» Task prompt
As the output, give exactly the lines that run from the one with "How do I perform: Click into" through the end of the records below, and omit pictures.

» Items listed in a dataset

[Start of section]

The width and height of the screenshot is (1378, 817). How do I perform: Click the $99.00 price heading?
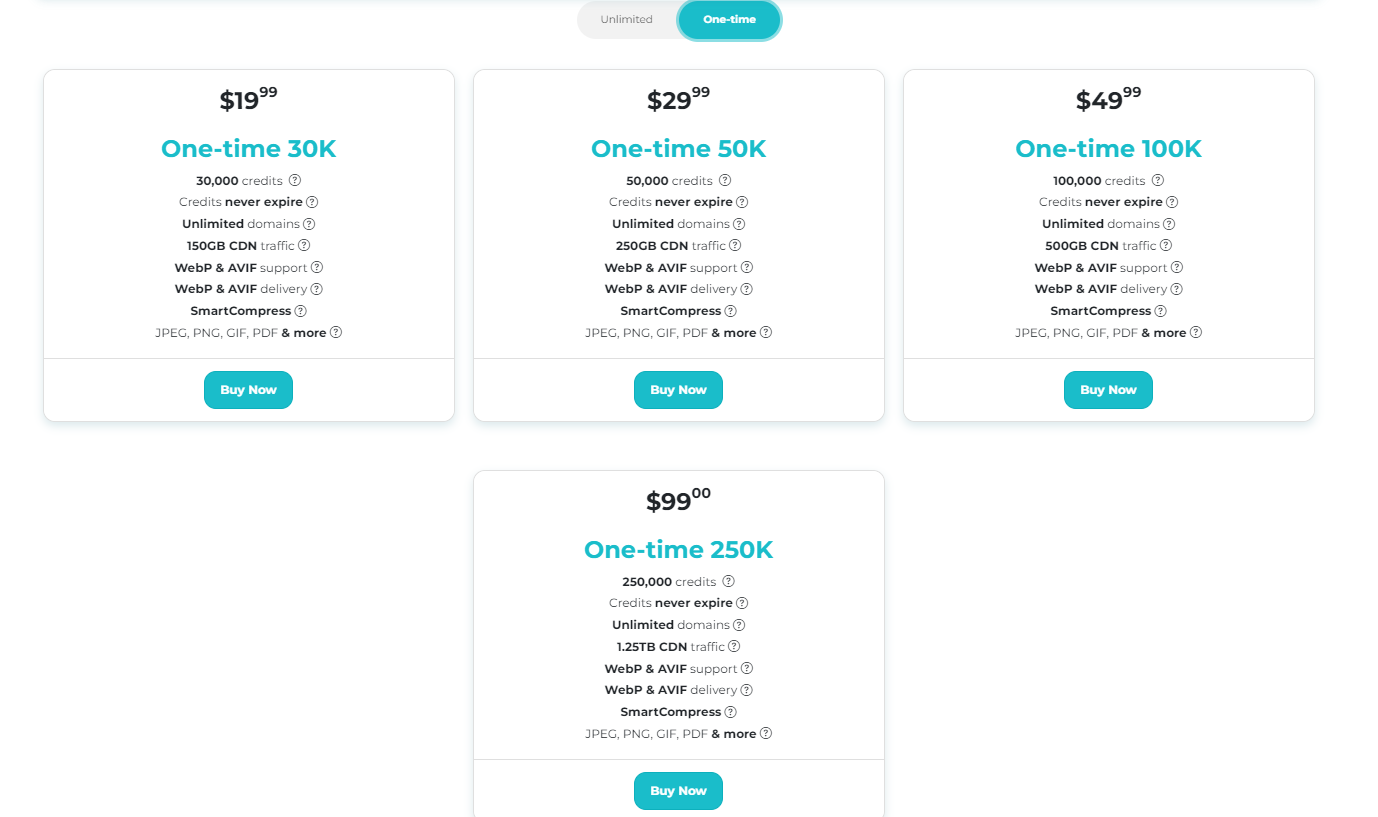tap(678, 500)
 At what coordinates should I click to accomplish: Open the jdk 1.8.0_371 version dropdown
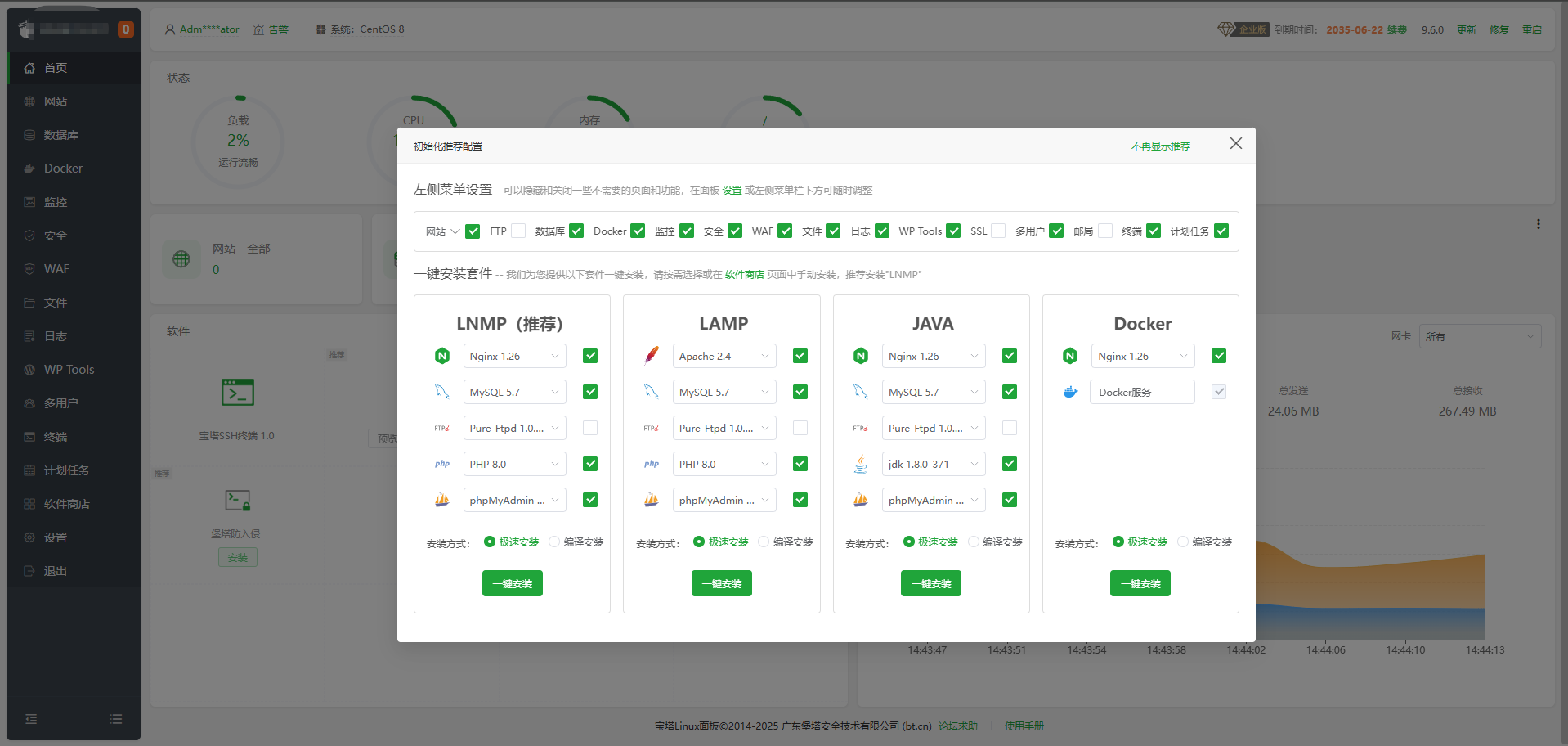pos(933,464)
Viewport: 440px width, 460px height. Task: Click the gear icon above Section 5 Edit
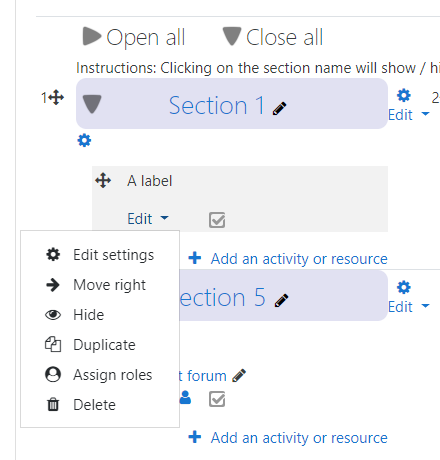[404, 287]
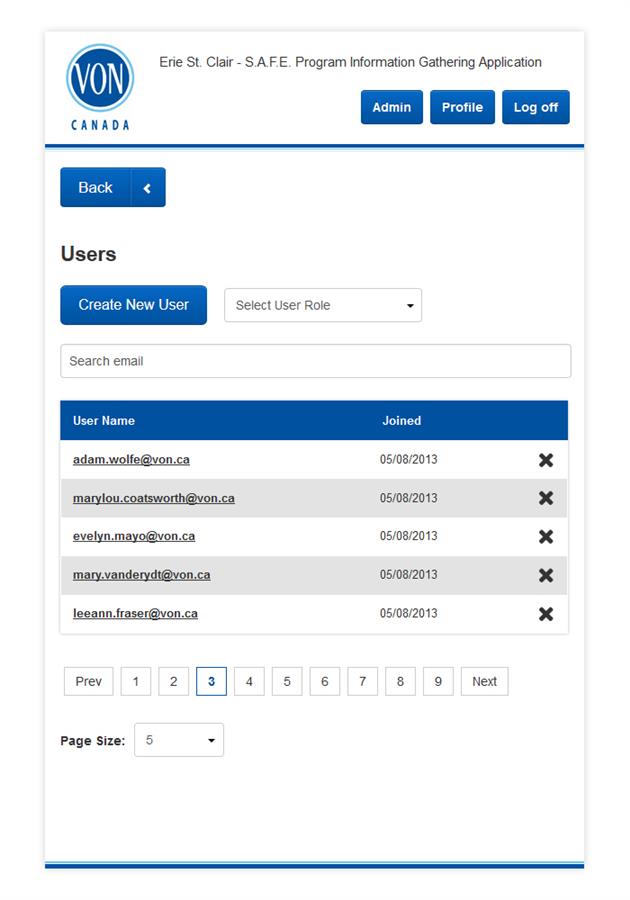Go to Profile page
The height and width of the screenshot is (900, 630).
pos(462,107)
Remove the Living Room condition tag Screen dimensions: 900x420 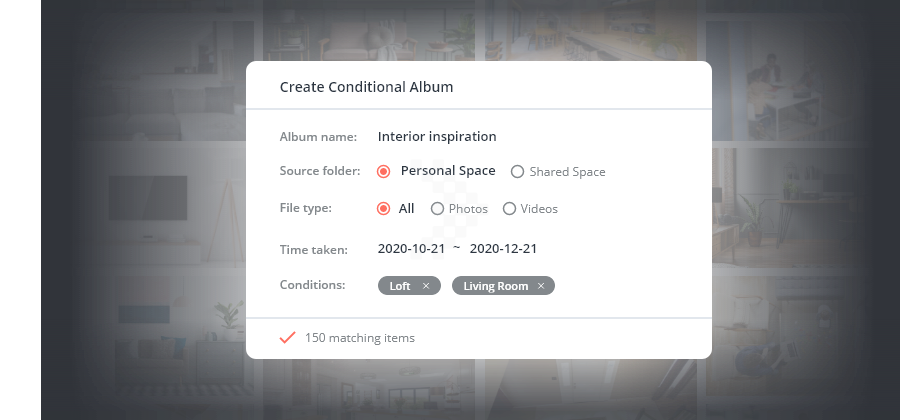(x=541, y=286)
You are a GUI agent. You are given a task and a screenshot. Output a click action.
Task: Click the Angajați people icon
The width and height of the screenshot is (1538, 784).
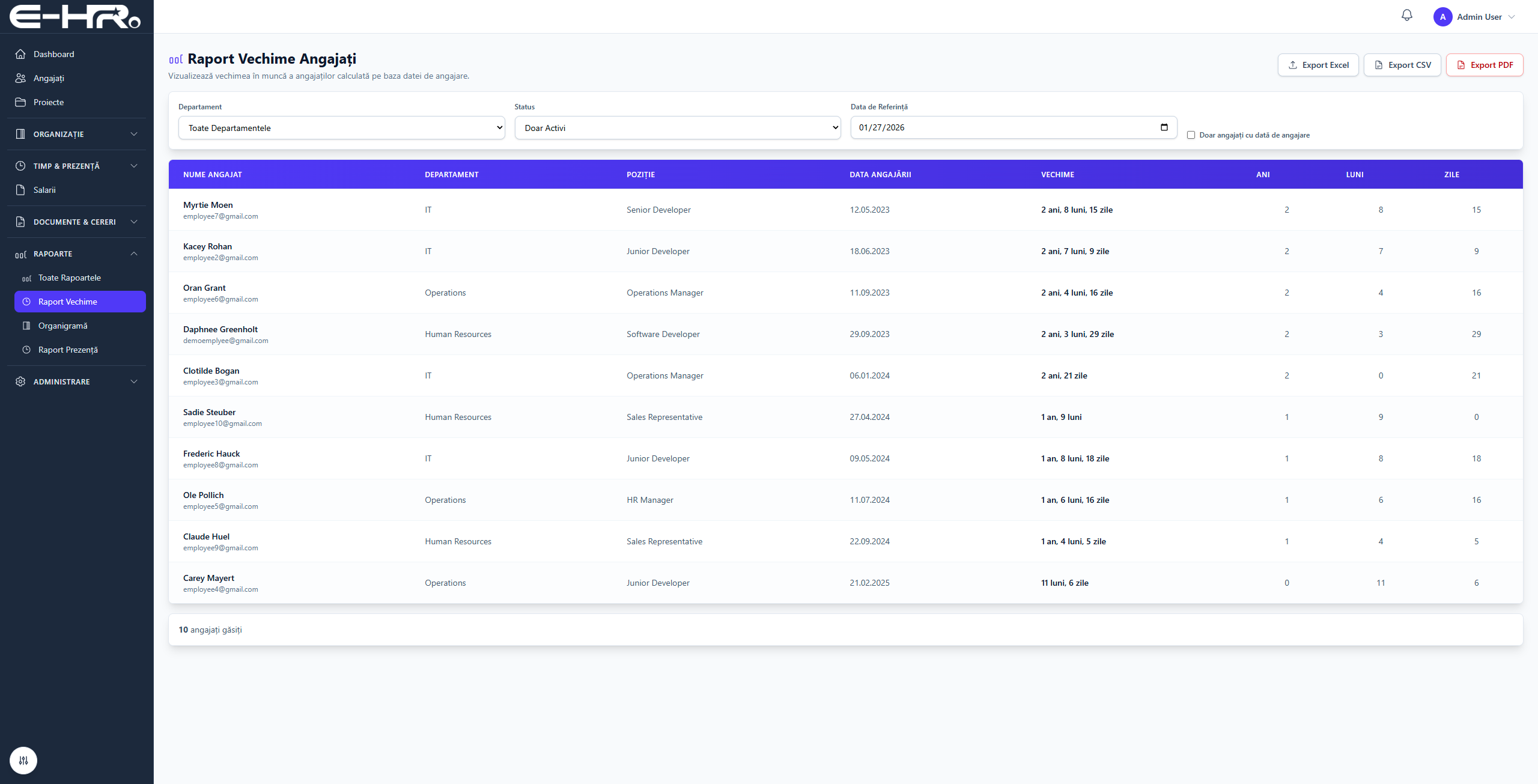pyautogui.click(x=20, y=78)
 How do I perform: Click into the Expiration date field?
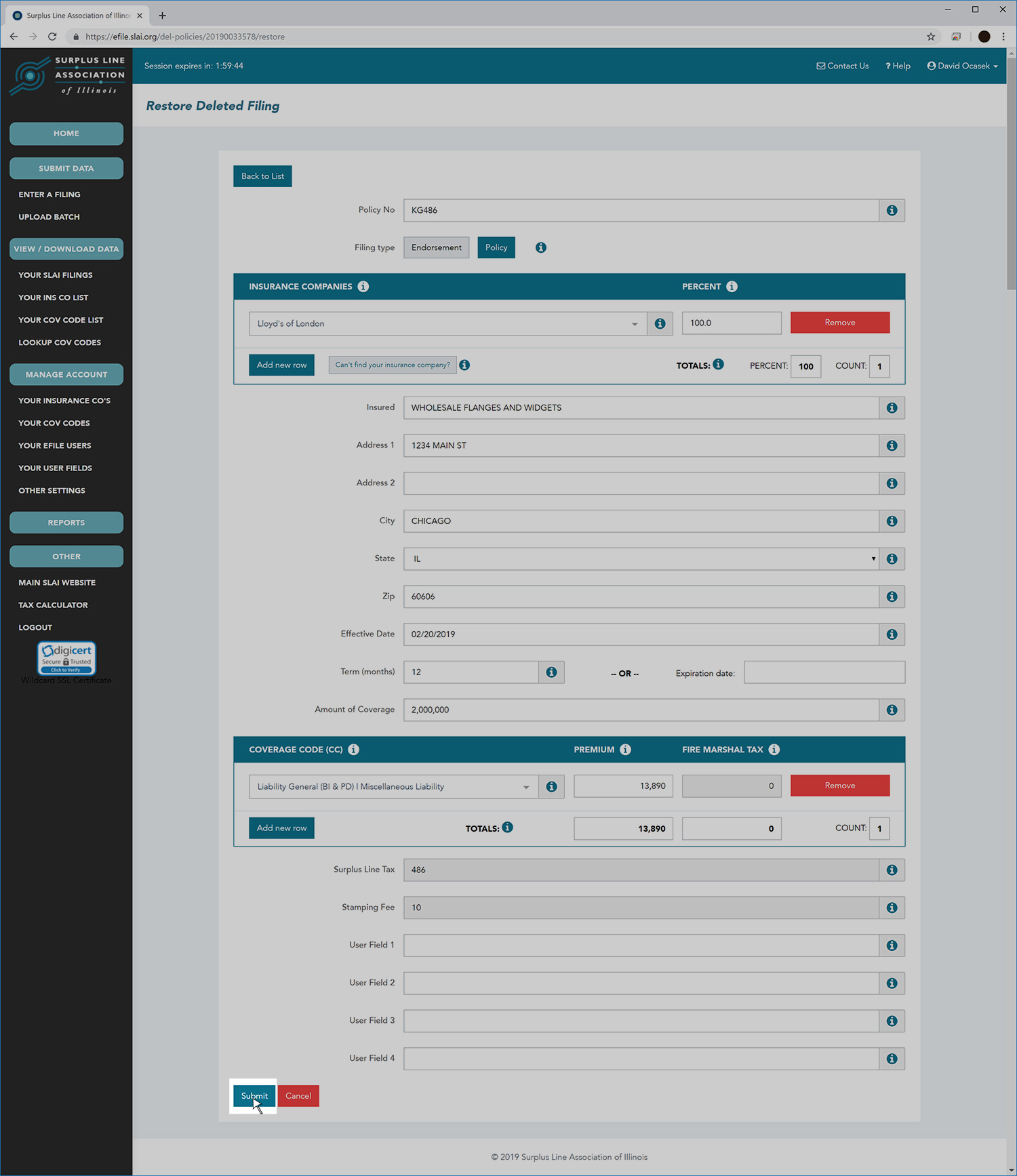click(x=824, y=672)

[End of section]

» Answer to this problem
 How do I perform: Click into the Expiration date field?
click(x=824, y=672)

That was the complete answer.